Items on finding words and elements
>> Begin
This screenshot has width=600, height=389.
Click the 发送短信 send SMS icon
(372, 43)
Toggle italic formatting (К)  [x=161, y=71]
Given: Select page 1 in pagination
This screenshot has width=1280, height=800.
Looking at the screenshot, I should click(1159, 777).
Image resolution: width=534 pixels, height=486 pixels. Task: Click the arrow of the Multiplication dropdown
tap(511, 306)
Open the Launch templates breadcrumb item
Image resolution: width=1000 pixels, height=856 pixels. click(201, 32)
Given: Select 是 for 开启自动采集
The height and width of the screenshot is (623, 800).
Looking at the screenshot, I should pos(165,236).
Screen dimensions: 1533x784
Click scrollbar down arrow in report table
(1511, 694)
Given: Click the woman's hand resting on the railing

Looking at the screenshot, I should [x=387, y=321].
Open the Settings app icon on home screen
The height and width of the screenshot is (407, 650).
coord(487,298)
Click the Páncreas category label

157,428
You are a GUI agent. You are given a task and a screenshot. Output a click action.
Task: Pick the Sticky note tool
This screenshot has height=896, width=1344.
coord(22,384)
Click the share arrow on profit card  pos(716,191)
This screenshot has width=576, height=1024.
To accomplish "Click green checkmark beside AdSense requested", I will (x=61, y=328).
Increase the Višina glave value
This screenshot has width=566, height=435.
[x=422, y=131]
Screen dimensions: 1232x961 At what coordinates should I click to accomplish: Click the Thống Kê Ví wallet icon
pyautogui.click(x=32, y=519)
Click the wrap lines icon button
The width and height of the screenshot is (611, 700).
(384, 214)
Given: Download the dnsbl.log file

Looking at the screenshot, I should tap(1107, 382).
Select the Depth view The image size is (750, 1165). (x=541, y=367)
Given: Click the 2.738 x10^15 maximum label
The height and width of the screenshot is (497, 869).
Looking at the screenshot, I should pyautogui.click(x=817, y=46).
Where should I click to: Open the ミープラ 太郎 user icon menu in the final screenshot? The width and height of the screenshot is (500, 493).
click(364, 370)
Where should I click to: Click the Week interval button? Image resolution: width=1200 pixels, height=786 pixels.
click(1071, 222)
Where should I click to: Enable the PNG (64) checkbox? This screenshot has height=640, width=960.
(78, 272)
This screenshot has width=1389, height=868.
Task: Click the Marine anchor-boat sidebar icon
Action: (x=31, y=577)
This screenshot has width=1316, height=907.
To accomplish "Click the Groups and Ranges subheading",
>> End
Copy out all the items above, putting "Screen size" in place of "Screen dimensions" each time it appears and keeping everything else the same.

This screenshot has width=600, height=389.
Click the 发送短信 send SMS icon
(372, 43)
Toggle italic formatting (К)  [x=161, y=71]
Given: Select page 1 in pagination
This screenshot has width=1280, height=800.
Looking at the screenshot, I should click(1159, 777).
Image resolution: width=534 pixels, height=486 pixels. Task: Click the arrow of the Multiplication dropdown
tap(511, 306)
Open the Launch templates breadcrumb item
Image resolution: width=1000 pixels, height=856 pixels. click(201, 32)
Given: Select 是 for 开启自动采集
The height and width of the screenshot is (623, 800).
Looking at the screenshot, I should pos(165,236).
Screen size: 1533x784
Click scrollbar down arrow in report table
(1511, 694)
Given: Click the woman's hand resting on the railing

Looking at the screenshot, I should [x=387, y=321].
Open the Settings app icon on home screen
The height and width of the screenshot is (407, 650).
coord(487,298)
Click the Páncreas category label

157,428
You are a GUI agent. You are given a task and a screenshot. Output a click action.
Task: Pick the Sticky note tool
This screenshot has height=896, width=1344.
coord(22,384)
Click the share arrow on profit card  pos(716,191)
This screenshot has width=576, height=1024.
To accomplish "Click green checkmark beside AdSense requested", I will (x=61, y=328).
Increase the Višina glave value
This screenshot has width=566, height=435.
[x=422, y=131]
Screen size: 1232x961 At what coordinates should I click to accomplish: Click the Thống Kê Ví wallet icon
pyautogui.click(x=32, y=519)
Click the wrap lines icon button
The width and height of the screenshot is (611, 700).
(384, 214)
Given: Download the dnsbl.log file

Looking at the screenshot, I should tap(1107, 382).
Select the Depth view The image size is (750, 1165). (x=541, y=367)
Given: Click the 2.738 x10^15 maximum label
The height and width of the screenshot is (497, 869).
Looking at the screenshot, I should pyautogui.click(x=817, y=46).
Where should I click to: Open the ミープラ 太郎 user icon menu in the final screenshot? The width and height of the screenshot is (500, 493).
click(364, 370)
Where should I click to: Click the Week interval button? Image resolution: width=1200 pixels, height=786 pixels.
click(1071, 222)
Where should I click to: Enable the PNG (64) checkbox? This screenshot has height=640, width=960.
(78, 272)
This screenshot has width=1389, height=868.
Task: Click the Marine anchor-boat sidebar icon
Action: (x=31, y=577)
This screenshot has width=1316, height=907.
To accomplish "Click the Groups and Ranges subheading",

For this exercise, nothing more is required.